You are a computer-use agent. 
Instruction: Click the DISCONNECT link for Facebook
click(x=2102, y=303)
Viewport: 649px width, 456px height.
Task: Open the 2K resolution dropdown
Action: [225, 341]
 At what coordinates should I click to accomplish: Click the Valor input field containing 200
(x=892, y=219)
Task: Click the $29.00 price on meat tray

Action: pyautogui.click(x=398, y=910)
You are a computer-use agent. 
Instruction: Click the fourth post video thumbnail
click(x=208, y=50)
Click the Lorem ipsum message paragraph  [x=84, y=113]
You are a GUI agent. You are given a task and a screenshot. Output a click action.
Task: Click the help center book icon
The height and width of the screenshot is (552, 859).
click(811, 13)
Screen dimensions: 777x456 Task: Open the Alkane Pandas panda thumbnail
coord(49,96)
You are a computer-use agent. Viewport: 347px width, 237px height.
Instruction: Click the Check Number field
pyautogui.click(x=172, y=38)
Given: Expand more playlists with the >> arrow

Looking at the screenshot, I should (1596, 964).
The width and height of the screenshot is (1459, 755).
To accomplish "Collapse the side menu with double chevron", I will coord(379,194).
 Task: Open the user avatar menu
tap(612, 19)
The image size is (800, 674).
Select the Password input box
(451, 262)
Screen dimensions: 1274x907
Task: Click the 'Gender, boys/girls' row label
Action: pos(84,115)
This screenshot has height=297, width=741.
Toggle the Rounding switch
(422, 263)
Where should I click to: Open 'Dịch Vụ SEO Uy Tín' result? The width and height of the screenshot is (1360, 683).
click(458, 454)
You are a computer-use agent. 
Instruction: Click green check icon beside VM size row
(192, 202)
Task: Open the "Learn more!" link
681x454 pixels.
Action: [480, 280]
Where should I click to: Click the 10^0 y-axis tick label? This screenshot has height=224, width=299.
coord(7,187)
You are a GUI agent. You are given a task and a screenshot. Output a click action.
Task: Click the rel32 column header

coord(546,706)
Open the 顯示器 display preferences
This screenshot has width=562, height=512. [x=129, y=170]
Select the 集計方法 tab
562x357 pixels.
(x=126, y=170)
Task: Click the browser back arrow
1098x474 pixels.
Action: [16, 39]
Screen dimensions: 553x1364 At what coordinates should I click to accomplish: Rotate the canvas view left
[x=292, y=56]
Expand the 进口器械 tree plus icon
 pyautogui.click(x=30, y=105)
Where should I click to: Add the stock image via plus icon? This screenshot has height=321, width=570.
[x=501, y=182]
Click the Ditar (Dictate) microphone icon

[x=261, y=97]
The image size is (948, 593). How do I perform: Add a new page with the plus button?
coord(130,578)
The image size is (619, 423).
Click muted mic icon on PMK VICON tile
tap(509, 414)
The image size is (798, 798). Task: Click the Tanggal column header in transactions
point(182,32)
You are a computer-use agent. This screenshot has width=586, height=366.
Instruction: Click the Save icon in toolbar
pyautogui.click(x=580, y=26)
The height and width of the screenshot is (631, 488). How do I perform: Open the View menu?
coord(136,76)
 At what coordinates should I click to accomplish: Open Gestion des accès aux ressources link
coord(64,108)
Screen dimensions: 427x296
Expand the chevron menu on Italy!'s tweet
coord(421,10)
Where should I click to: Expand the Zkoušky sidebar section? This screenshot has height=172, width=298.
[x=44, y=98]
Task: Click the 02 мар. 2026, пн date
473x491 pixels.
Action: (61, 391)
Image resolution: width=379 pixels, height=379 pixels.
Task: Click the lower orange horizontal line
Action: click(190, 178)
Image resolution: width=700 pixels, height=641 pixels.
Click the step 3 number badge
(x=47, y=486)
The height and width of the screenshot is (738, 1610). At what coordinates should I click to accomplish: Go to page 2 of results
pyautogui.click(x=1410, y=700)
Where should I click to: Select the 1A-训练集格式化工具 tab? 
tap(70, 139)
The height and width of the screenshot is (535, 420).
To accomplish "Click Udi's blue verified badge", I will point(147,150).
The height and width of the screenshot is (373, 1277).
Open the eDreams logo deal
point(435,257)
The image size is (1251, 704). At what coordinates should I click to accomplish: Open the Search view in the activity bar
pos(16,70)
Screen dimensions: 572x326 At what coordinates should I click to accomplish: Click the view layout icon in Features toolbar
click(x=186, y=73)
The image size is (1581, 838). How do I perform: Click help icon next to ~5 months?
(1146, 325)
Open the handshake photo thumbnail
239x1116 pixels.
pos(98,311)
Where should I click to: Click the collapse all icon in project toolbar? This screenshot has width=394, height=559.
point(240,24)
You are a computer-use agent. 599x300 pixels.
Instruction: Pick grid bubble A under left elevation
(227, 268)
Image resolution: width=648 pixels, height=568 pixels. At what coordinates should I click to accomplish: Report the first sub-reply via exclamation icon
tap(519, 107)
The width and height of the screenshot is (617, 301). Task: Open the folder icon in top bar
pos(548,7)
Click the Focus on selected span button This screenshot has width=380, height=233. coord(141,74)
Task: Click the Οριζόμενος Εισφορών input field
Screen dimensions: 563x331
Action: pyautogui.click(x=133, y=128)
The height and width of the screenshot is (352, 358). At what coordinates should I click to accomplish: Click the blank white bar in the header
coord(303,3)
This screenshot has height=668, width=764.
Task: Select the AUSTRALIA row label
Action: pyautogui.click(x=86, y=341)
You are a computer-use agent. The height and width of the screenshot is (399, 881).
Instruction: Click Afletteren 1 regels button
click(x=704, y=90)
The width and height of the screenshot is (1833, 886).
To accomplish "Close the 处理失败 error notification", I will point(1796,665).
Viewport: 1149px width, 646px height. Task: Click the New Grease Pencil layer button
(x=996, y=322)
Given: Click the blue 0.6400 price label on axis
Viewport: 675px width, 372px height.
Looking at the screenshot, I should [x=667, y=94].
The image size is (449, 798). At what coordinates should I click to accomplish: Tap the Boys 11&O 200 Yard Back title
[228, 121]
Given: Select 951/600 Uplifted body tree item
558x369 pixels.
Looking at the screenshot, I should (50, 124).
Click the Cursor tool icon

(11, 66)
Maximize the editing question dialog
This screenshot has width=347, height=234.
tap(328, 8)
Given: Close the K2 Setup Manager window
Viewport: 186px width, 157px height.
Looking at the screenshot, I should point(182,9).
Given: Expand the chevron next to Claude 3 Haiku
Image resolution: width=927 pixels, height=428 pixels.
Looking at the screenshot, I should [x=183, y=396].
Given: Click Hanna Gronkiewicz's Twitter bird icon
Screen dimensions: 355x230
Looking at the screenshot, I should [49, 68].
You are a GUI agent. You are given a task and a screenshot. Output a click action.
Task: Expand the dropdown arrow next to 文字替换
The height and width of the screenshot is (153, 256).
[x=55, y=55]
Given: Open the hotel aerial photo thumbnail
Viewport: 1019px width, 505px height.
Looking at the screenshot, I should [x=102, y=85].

- - -

__Work to do__
Find every line above that contains the word "column" and copy each one out in full. Treat uppercase and lowercase as different.

__Output for this task__
Task: Click the rel32 column header
The image size is (798, 798). Task: Click the Tanggal column header in transactions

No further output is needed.